Over the weekend the NJ's Star Ledger took a look at biotech's 9-figure ambition, and noted the upward progress of the price of discovery: essentially, you've come a long way, baby.
(We certainly did not.)
It should be noted that the $100 million figure is extrapolated from Infinity Pharmaceuticals' cost-based analysis of drug discovery, a method Infinity's Jeff Tong talked at length about at our recent Pharmaceutical Strategic Outlook meeting in New York.
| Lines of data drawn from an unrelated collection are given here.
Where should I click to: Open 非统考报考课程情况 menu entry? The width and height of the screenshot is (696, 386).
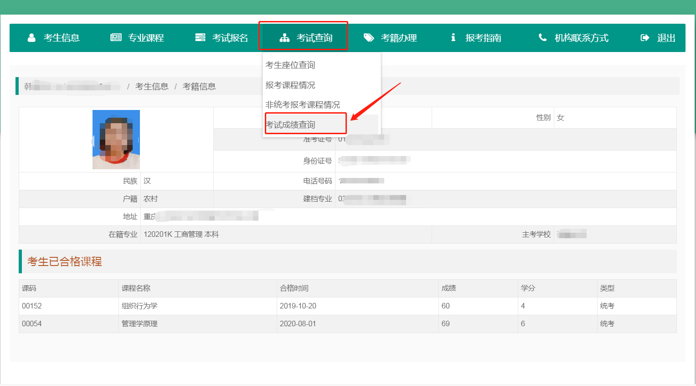coord(303,104)
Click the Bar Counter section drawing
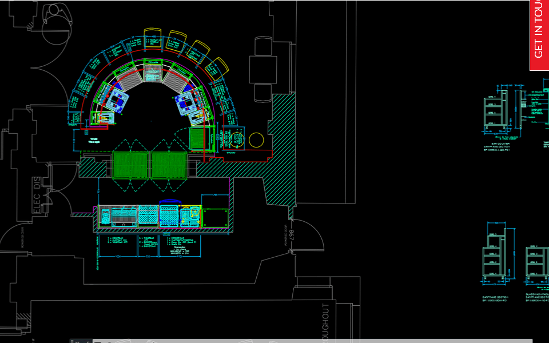 [x=495, y=114]
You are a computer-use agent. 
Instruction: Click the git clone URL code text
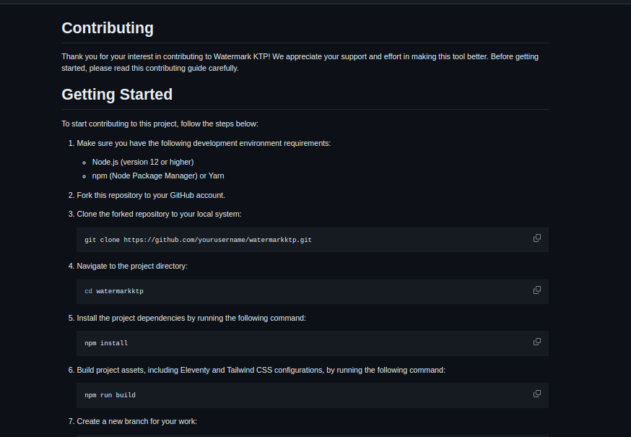198,240
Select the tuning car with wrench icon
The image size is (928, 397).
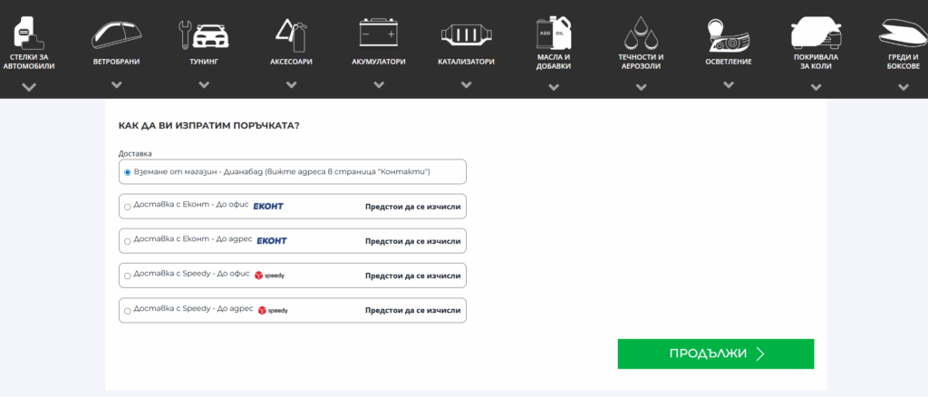pos(203,34)
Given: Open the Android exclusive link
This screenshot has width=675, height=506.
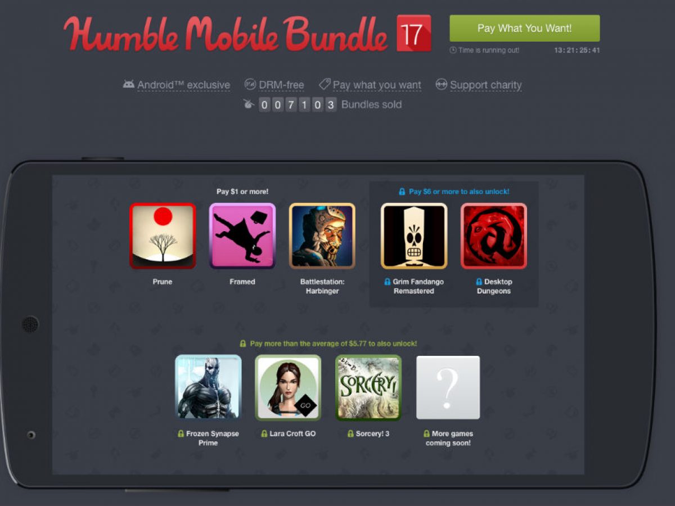Looking at the screenshot, I should [183, 85].
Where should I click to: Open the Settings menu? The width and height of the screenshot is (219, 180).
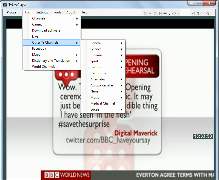[x=42, y=12]
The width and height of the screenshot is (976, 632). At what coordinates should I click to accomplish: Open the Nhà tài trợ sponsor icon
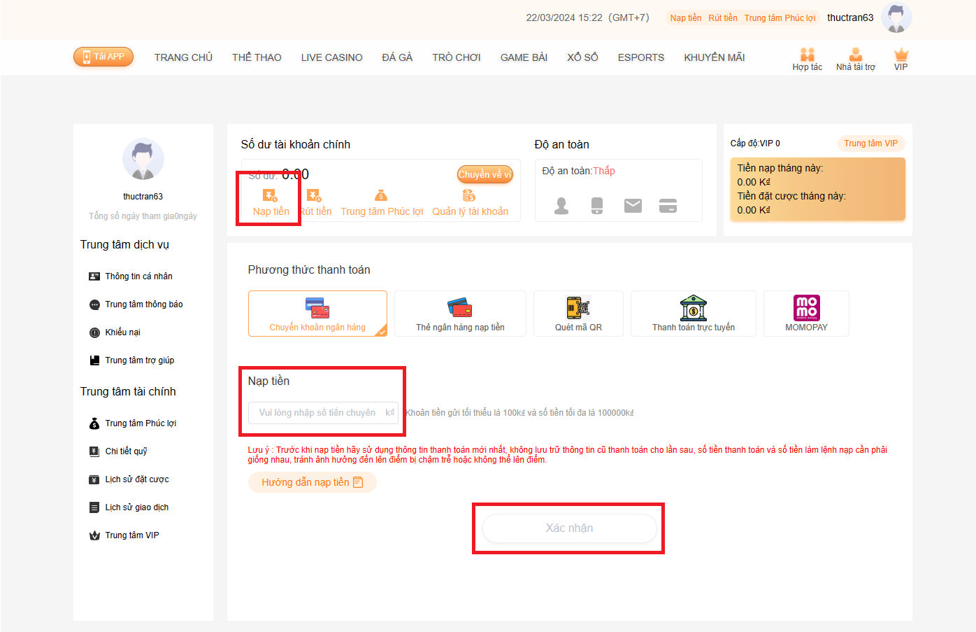[x=855, y=55]
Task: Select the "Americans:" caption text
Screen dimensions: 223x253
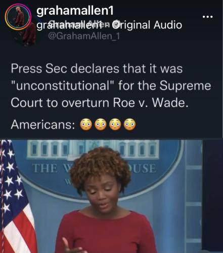Action: [x=43, y=124]
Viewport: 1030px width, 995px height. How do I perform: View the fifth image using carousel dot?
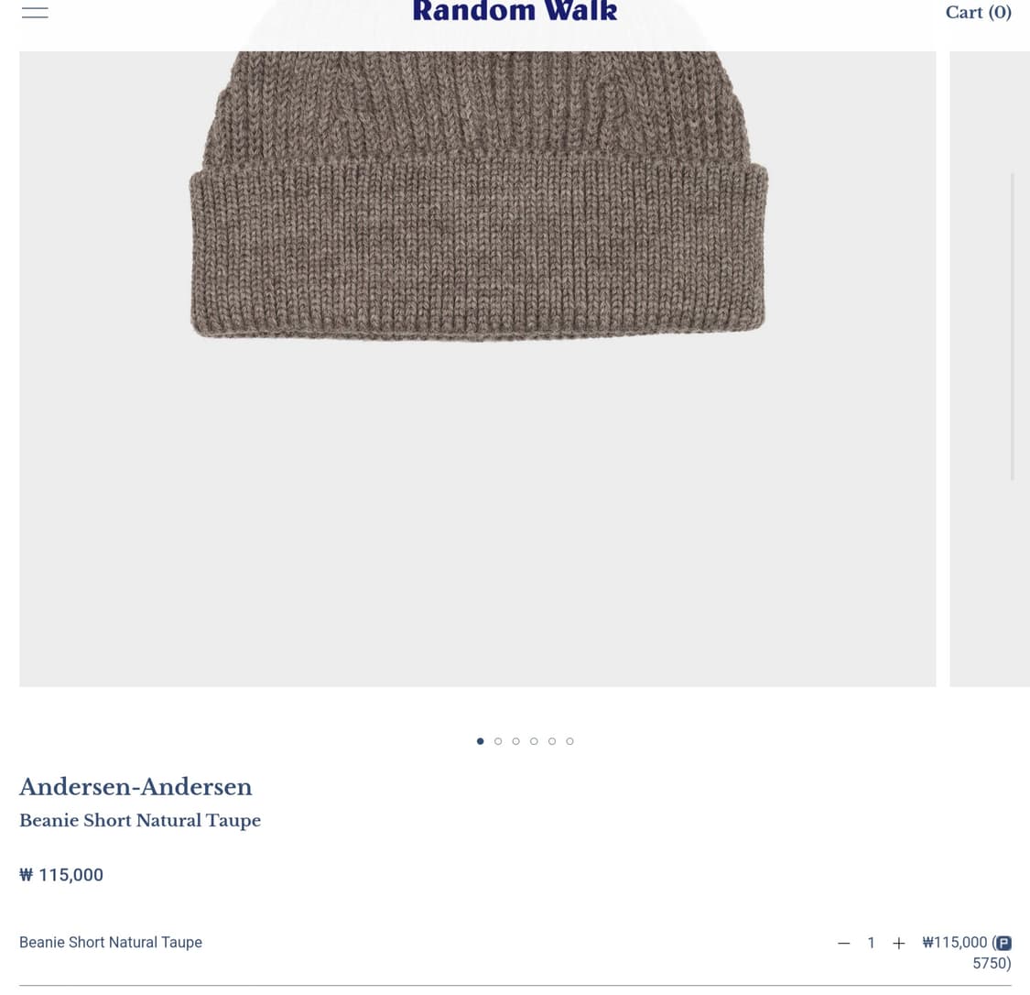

The upshot is this: top tier IND-stage biotech assets are fetching the kinds of prices that should allow those biotechs that are very good at discovery research--Infinity and its ilk--to build profitable businesses without resorting to highly dilutive equity fundraising or attempting to move downstream into later-stage development and commercialization -- seen by most investors and management teams as a requirement for any successful biotech and a high costly aspect of dealmaking for the pharmas whose infrastructure the biotechs feel forced to duplicate.
Indeed, in an article in the upcoming IN VIVO, Alnylam Pharmaceuticals CEO John Maraganore argues that biotechs could be willing to give up their ambitions for development and commercial infrastructure in return for a bigger chunk of royalties -- say 20%.
Whether the reason for these increased valuations is an increased recognition of INDs' worth, desperation at Big Pharma exploited by savvy biotechs, or a simple case of supply and demand doesn't really matter. It seems the $100 million IND is here to stay.